## Exercise
Copy all of the following lines word for word, changing nothing.

####

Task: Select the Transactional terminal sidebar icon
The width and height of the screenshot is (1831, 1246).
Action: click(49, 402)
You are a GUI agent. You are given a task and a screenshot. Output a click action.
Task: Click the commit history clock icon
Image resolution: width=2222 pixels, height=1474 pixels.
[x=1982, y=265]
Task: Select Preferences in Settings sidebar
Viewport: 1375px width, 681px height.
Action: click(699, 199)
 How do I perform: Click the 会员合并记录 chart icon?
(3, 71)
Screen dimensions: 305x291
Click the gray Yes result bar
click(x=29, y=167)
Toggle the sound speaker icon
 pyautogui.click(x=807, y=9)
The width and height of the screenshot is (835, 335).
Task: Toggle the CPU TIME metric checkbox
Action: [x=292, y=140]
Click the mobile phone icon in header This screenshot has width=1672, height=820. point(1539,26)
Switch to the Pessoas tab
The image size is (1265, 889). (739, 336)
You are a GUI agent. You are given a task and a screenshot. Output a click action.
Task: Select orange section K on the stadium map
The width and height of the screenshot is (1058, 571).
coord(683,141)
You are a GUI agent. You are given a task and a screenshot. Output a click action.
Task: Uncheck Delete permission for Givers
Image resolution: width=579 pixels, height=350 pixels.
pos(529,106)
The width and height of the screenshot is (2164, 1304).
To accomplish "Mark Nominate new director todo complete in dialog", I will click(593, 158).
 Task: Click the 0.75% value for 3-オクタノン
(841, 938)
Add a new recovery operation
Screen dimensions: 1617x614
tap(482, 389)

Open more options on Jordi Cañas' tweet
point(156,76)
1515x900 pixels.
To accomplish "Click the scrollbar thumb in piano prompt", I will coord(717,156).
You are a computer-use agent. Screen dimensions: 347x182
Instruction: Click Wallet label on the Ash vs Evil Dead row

####

## Answer to this problem
Task: Select the Transactional terminal sidebar icon
The width and height of the screenshot is (1831, 1246).
Action: click(49, 402)
You are a GUI agent. You are given a task and a screenshot. Output a click action.
Task: Click the commit history clock icon
Image resolution: width=2222 pixels, height=1474 pixels.
[x=1982, y=265]
Task: Select Preferences in Settings sidebar
Viewport: 1375px width, 681px height.
Action: click(699, 199)
 How do I perform: Click the 会员合并记录 chart icon?
(3, 71)
Screen dimensions: 305x291
Click the gray Yes result bar
click(x=29, y=167)
Toggle the sound speaker icon
 pyautogui.click(x=807, y=9)
The width and height of the screenshot is (835, 335).
Task: Toggle the CPU TIME metric checkbox
Action: [x=292, y=140]
Click the mobile phone icon in header This screenshot has width=1672, height=820. point(1539,26)
Switch to the Pessoas tab
The image size is (1265, 889). (739, 336)
You are a GUI agent. You are given a task and a screenshot. Output a click action.
Task: Select orange section K on the stadium map
The width and height of the screenshot is (1058, 571).
coord(683,141)
You are a GUI agent. You are given a task and a screenshot. Output a click action.
Task: Uncheck Delete permission for Givers
Image resolution: width=579 pixels, height=350 pixels.
pos(529,106)
The width and height of the screenshot is (2164, 1304).
To accomplish "Mark Nominate new director todo complete in dialog", I will click(593, 158).
 Task: Click the 0.75% value for 3-オクタノン
(841, 938)
Add a new recovery operation
Screen dimensions: 1617x614
tap(482, 389)

Open more options on Jordi Cañas' tweet
point(156,76)
1515x900 pixels.
To accomplish "Click the scrollbar thumb in piano prompt", I will coord(717,156).
You are a computer-use agent. Screen dimensions: 347x182
Instruction: Click Wallet label on the Ash vs Evil Dead row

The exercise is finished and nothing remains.